Start of Information

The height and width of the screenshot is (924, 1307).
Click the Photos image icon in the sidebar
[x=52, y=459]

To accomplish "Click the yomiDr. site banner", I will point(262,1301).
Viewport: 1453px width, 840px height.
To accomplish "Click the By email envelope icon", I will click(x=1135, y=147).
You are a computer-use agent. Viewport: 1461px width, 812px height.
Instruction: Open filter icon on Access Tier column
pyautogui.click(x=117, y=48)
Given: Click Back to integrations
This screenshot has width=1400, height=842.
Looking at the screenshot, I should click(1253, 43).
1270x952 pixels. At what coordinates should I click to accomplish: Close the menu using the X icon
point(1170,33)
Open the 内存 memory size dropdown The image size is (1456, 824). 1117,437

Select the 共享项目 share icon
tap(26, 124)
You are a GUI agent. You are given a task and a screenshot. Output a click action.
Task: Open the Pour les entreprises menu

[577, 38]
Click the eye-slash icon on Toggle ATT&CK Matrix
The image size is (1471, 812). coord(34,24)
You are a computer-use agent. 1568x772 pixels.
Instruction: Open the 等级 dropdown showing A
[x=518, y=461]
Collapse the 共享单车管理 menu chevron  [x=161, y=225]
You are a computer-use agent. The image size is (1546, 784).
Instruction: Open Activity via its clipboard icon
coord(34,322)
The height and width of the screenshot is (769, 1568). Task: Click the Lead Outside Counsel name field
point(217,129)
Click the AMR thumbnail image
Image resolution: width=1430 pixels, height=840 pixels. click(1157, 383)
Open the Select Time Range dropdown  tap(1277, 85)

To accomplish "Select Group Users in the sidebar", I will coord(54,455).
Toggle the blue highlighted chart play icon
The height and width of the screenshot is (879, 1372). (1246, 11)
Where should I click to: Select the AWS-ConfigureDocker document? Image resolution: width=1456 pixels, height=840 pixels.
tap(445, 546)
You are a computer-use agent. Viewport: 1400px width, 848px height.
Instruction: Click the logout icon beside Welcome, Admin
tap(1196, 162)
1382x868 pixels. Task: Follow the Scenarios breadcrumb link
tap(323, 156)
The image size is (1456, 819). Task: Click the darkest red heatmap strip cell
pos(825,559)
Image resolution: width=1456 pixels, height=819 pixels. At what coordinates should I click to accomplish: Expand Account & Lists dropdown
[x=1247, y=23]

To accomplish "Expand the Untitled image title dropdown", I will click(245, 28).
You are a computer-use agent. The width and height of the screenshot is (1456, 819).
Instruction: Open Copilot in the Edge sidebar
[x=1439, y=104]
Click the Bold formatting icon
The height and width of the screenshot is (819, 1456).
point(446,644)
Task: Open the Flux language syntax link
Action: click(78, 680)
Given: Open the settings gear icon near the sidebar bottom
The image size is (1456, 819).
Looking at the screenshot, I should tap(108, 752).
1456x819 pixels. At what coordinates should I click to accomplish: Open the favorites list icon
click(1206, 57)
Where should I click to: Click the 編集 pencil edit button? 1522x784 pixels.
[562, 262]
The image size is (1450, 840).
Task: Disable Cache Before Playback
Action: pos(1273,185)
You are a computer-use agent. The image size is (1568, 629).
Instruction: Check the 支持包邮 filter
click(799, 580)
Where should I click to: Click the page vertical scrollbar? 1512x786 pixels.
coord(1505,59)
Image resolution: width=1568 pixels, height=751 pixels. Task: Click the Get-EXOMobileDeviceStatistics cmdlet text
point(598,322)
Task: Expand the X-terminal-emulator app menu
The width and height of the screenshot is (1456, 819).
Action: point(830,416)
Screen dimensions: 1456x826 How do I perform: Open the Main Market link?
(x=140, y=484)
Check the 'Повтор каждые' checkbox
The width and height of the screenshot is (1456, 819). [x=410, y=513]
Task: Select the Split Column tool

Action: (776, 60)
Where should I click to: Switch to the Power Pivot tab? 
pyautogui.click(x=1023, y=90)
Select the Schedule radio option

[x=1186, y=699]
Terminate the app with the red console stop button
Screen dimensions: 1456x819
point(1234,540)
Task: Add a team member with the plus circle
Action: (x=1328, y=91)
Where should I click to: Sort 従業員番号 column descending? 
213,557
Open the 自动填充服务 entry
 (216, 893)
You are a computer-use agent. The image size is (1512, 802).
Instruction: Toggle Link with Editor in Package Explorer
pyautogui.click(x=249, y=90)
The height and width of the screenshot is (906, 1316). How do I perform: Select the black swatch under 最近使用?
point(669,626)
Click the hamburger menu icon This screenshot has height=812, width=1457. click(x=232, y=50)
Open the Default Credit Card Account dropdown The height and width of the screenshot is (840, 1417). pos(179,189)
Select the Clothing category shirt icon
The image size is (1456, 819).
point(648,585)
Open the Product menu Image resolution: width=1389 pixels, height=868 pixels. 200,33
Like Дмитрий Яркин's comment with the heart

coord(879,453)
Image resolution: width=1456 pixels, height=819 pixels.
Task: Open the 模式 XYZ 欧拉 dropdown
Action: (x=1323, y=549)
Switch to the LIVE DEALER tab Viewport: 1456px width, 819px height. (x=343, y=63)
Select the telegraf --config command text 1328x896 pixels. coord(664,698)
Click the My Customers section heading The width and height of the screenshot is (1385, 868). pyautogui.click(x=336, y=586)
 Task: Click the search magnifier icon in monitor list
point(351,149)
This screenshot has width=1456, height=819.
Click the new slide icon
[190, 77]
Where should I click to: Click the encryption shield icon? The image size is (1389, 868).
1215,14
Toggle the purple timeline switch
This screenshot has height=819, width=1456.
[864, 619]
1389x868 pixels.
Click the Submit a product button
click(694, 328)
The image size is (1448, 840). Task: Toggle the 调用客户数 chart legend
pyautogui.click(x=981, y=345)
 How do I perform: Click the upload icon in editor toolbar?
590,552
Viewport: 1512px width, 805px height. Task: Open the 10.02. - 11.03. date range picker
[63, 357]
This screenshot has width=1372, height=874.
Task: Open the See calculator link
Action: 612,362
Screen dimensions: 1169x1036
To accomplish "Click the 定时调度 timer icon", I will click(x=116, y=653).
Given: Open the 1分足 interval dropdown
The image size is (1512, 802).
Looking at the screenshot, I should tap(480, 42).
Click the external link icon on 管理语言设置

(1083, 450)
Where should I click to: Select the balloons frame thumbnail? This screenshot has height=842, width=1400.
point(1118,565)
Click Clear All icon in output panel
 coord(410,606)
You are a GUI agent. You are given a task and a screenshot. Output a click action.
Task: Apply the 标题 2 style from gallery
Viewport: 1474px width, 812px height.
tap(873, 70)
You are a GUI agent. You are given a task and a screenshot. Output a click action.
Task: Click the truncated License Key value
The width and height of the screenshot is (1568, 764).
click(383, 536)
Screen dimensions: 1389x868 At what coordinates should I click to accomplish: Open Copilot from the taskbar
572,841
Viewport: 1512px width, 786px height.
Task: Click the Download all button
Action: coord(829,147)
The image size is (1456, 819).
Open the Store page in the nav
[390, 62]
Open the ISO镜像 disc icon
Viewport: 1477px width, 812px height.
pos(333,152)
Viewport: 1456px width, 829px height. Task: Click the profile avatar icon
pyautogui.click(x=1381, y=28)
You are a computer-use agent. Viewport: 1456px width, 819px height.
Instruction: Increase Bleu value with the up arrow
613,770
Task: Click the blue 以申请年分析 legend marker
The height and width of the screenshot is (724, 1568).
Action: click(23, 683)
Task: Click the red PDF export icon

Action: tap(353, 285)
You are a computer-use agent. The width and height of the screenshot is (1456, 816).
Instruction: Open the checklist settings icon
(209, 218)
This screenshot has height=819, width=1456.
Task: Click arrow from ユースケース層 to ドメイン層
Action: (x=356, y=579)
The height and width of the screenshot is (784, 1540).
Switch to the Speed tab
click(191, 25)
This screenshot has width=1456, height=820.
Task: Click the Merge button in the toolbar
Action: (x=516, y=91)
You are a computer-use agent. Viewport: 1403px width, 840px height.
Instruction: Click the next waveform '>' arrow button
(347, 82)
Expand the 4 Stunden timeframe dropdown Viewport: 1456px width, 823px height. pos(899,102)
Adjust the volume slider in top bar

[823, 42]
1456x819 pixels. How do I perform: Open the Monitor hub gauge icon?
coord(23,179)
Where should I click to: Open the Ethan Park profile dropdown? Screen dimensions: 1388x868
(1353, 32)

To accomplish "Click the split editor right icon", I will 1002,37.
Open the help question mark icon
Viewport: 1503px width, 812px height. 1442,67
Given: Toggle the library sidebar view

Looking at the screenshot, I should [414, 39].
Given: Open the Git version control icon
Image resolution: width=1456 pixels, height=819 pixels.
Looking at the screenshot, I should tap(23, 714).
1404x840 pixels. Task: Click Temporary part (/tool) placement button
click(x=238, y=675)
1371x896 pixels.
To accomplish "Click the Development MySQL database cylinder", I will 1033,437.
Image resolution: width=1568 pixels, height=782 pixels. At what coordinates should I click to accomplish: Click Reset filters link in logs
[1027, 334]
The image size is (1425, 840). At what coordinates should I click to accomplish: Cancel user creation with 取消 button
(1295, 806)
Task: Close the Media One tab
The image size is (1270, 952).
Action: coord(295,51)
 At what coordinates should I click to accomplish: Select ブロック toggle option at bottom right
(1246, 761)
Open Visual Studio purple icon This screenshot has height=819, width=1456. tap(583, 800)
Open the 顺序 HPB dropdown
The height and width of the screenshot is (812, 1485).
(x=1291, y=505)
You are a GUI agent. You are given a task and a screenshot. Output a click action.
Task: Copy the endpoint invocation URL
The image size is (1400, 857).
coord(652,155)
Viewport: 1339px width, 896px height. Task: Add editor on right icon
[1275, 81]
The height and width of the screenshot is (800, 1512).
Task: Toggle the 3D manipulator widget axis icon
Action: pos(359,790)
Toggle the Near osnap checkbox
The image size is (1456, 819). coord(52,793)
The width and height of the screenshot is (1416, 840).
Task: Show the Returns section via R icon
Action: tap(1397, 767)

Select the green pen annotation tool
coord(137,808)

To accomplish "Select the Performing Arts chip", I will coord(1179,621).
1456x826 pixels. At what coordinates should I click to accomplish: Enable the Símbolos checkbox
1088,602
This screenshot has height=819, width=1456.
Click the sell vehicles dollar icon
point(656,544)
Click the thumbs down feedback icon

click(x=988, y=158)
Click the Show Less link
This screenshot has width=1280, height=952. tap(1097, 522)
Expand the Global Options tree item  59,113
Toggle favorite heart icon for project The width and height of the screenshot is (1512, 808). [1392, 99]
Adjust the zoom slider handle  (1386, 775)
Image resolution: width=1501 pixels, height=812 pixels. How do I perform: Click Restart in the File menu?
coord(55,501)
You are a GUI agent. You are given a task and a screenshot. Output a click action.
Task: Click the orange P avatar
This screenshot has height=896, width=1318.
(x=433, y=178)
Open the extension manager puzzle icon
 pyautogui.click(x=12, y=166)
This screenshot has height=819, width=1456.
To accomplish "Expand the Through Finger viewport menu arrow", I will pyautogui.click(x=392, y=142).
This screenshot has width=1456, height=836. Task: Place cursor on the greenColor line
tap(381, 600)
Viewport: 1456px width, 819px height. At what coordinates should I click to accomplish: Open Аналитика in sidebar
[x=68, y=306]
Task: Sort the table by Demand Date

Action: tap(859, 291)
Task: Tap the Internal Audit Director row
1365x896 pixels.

End of Information

• Aim of the task: From the entries above, give again exactly the lines running from the line with "Where should I click to: Click the page" to the line with "You are a computer-use agent. The image size is (1512, 802)."; include both of those lines.

• Solution:
Where should I click to: Click the page vertical scrollbar? 1512x786 pixels.
coord(1505,59)
Image resolution: width=1568 pixels, height=751 pixels. Task: Click the Get-EXOMobileDeviceStatistics cmdlet text
point(598,322)
Task: Expand the X-terminal-emulator app menu
The width and height of the screenshot is (1456, 819).
Action: point(830,416)
Screen dimensions: 1456x826 How do I perform: Open the Main Market link?
(x=140, y=484)
Check the 'Повтор каждые' checkbox
The width and height of the screenshot is (1456, 819). [x=410, y=513]
Task: Select the Split Column tool

Action: (776, 60)
Where should I click to: Switch to the Power Pivot tab? 
pyautogui.click(x=1023, y=90)
Select the Schedule radio option

[x=1186, y=699]
Terminate the app with the red console stop button
Screen dimensions: 1456x819
point(1234,540)
Task: Add a team member with the plus circle
Action: (x=1328, y=91)
Where should I click to: Sort 従業員番号 column descending? 
213,557
Open the 自动填充服务 entry
 (216, 893)
You are a computer-use agent. The image size is (1512, 802).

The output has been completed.